Here’s what to consider.

  • Vacancy rates Australia-wide are at a tiny 1.1%*

Today’s super-tight rental market means your rental property should have no trouble attracting tenants. It lets you earn rent from day one –that’s extra income to pay your mortgage!

  • Pick from a wider range of locations

Buying as an investor means you can choose to buy anywhere including interstate. This can open up opportunities to buy in more affordable locations that are better suited to your budget.

  • Rental income + tax savings = more cash

As an investor you can expect to receive rental income as well as generous tax savings. In 2023, rents climbed by 8.3% according to CoreLogic, while property investors often enjoy valuable tax deductions through ‘negative gearing’. That’s where the ongoing property costs outweigh the rental income you receive. This creates an annual loss that can be offset against your regular wage or salary, potentially delivering substantial yearly tax savings.

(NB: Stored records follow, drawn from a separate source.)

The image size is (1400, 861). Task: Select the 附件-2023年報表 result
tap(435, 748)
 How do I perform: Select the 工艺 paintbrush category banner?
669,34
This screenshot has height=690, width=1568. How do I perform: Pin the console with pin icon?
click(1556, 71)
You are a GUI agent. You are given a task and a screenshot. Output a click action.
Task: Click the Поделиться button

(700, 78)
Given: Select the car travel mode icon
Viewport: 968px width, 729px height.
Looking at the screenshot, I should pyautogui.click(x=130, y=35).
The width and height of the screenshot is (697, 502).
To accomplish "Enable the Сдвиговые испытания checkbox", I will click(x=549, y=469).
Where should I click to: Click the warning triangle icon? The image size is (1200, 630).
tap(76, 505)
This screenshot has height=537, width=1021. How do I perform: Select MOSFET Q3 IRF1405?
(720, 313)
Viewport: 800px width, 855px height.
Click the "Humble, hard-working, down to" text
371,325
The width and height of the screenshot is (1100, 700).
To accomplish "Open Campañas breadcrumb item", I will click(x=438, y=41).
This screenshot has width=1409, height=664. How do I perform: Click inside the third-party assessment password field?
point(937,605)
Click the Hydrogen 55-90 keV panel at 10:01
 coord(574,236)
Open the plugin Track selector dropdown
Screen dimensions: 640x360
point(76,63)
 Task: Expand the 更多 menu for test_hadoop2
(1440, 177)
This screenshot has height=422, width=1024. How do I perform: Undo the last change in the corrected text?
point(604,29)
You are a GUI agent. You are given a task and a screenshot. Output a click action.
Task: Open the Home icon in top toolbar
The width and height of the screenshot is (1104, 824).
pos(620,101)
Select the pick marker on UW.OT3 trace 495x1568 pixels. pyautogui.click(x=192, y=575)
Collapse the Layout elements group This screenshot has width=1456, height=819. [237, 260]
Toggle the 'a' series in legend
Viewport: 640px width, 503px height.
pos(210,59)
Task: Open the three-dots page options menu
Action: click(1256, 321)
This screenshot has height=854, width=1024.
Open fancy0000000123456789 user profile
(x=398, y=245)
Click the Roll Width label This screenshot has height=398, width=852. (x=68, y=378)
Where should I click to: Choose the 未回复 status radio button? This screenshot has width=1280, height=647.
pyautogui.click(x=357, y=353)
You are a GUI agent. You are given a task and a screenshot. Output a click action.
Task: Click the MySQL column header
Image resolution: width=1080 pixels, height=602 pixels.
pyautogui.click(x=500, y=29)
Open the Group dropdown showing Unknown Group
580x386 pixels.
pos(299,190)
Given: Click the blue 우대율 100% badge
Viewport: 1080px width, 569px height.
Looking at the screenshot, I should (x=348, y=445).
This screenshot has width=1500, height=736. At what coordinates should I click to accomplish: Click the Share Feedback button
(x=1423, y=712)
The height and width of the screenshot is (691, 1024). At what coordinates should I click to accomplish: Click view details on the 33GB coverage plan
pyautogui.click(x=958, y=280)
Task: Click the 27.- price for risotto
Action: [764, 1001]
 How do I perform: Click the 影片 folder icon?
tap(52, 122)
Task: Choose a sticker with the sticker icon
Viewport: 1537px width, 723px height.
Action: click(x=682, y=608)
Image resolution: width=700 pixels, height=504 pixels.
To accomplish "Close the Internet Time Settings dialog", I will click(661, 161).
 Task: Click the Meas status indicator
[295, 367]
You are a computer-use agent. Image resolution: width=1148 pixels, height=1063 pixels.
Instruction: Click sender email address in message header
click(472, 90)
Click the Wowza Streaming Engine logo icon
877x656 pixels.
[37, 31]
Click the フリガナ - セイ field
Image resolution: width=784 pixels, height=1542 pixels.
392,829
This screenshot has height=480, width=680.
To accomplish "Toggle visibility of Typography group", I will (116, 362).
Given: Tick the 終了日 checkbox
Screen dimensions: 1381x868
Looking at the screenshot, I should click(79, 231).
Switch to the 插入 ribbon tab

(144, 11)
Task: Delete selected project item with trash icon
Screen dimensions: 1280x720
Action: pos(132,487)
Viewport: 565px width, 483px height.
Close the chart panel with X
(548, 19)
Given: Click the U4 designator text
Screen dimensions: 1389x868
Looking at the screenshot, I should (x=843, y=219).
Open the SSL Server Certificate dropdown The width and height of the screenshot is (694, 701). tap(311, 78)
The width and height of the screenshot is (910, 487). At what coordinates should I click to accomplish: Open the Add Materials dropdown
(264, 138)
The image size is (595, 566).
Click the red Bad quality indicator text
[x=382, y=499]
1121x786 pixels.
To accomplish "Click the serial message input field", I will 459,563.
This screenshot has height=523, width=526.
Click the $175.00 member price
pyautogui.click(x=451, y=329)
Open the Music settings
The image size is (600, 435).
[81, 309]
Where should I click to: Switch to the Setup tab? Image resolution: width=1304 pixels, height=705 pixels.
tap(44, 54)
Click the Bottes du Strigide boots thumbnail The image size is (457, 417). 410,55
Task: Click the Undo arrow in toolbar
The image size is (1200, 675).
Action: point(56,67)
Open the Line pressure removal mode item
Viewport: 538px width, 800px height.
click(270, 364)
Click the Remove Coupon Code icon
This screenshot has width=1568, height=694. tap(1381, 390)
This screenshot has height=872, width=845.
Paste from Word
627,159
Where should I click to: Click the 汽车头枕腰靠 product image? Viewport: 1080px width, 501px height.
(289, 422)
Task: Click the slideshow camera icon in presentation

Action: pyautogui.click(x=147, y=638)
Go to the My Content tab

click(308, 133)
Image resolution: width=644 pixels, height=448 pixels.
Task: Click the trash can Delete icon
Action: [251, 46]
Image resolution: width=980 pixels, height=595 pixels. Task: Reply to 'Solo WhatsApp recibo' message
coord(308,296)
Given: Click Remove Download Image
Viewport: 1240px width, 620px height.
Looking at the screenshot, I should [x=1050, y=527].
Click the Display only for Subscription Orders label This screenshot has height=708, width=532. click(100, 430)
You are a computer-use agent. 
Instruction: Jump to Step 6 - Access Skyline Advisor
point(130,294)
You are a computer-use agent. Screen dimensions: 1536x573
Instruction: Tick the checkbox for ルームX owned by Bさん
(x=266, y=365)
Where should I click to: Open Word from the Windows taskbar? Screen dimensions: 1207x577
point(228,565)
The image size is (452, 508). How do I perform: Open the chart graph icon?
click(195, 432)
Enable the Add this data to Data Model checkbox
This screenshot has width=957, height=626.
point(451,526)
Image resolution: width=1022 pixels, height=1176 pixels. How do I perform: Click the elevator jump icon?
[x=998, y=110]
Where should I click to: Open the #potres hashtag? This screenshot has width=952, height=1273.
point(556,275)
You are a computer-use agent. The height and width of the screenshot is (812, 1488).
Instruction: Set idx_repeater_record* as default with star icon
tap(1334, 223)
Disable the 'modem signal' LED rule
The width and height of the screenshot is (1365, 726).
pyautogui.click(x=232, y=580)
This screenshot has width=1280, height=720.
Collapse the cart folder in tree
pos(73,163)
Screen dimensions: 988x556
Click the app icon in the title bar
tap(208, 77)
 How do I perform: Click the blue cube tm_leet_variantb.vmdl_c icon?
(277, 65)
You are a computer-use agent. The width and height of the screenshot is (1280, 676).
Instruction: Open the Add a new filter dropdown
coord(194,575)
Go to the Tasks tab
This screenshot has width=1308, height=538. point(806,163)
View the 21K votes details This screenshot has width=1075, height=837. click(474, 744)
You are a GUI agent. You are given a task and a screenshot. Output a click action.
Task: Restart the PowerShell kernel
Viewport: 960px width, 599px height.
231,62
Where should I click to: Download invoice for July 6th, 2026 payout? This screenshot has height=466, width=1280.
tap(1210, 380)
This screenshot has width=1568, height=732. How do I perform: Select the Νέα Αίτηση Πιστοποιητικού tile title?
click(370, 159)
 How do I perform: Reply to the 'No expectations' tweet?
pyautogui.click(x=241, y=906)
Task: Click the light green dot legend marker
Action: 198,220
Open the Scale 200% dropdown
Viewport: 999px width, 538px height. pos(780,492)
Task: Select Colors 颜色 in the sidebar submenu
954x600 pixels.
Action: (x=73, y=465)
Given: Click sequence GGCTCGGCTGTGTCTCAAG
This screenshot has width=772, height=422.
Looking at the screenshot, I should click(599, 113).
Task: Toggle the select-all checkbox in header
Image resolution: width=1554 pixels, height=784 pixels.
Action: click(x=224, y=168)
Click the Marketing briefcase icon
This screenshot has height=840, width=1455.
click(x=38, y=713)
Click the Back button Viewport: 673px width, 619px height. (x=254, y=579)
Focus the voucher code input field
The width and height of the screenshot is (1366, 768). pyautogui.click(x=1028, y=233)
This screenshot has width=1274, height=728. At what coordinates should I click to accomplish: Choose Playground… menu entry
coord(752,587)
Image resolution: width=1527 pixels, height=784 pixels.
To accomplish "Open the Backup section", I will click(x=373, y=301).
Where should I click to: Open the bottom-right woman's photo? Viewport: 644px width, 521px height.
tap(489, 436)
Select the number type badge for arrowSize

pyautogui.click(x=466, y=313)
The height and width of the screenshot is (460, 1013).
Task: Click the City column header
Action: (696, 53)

  • Your mortgage interest is tax deductible

What’s not to love about claiming mortgage interest on tax? It can make an investment property a lot more affordable than buying as an owner occupier (in which case property costs are not usually tax deductible). That said, be sure to speak with your tax professional to know which property costs you may be able to claim on tax.

  • You won’t be eligible for first home buyer support schemes

Buying your first property as an investor means you won’t be eligible for first home buyer support schemes. However, the likelihood is that the ongoing tax savings of negative gearing will far outweigh the one-off support offered to eligible first home buyers.

  • You need to plan where you’ll live

Buying as an investor gives you a head start on the property ladder so you can benefit from upticks in values. But you’ll still need somewhere to live. That may mean living at home for longer or rentvesting. Either way, check that your personal cash flow can handle the financial demands of property ownership.

The bottom line is that making your first property a rental investment can be a cost-effective (and tax-friendly) way to get started in the housing market. A well-chosen rental property can help you grow equity – a resource that can help you buy a home to live in at a later stage, often without the need to stump up a cash deposit.